(Beginning of PROVIDED DATA)

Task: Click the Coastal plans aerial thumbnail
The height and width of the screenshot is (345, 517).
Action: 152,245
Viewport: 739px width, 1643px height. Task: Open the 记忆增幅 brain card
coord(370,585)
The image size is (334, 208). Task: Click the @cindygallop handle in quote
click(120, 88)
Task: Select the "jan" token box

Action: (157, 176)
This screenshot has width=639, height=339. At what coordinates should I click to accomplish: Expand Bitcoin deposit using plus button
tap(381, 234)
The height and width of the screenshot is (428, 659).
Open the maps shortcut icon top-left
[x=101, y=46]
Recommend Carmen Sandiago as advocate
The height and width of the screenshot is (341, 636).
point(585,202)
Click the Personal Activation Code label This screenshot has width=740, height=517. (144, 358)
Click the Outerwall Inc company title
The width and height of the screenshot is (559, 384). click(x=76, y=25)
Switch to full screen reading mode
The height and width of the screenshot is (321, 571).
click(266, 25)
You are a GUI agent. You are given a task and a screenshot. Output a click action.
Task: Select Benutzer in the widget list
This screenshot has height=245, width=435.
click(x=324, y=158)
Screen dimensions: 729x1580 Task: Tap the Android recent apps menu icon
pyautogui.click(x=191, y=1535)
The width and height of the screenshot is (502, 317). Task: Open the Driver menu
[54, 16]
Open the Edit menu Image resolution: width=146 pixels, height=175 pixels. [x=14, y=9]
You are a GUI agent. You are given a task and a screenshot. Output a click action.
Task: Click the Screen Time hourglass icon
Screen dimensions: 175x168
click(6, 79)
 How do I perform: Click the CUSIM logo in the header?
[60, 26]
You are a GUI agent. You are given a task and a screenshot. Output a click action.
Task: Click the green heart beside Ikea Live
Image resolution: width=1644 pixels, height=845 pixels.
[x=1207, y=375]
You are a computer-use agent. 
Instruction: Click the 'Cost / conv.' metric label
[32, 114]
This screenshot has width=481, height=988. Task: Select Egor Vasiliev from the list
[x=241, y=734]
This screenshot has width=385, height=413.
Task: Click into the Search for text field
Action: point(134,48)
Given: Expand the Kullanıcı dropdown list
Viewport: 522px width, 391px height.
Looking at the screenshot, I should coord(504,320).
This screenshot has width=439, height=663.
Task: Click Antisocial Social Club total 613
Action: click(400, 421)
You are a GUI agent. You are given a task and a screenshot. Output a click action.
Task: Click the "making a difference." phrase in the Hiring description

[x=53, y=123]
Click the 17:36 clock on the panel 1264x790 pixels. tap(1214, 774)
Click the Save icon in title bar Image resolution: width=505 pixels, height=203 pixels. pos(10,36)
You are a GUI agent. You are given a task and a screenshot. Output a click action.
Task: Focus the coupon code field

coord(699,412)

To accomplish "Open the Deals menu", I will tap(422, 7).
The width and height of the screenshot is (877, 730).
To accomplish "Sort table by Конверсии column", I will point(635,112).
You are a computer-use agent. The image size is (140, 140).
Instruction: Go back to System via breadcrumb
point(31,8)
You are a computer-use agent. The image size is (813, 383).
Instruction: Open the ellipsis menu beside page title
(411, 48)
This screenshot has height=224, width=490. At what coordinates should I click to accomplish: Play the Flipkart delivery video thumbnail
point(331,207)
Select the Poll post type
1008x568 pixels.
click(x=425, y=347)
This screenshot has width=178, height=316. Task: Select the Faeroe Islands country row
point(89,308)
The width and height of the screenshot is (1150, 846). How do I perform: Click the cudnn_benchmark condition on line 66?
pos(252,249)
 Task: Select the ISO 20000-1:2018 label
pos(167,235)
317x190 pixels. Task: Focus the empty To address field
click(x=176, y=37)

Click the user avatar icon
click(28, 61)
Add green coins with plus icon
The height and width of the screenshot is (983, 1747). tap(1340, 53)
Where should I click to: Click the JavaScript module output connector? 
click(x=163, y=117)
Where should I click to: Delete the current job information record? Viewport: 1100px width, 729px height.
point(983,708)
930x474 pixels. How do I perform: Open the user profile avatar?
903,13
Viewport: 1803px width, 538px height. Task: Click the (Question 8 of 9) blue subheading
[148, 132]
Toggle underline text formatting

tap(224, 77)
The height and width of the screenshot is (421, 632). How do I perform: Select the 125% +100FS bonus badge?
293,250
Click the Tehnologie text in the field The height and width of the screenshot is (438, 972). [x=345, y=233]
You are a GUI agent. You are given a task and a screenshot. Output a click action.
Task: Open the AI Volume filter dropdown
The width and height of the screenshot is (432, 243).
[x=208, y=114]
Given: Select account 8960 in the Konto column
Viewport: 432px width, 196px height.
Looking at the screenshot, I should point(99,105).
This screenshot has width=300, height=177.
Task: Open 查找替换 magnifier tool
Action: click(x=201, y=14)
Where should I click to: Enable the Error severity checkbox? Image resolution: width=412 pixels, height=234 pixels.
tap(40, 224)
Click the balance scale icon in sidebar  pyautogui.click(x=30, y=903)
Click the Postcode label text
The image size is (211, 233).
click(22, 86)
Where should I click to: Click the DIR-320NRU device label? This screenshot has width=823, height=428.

(End of PROVIDED DATA)

TASK:
Could you give the number of lines in the data above that contain the string "dropdown", with no other words?

OUTPUT OF THE TASK:
2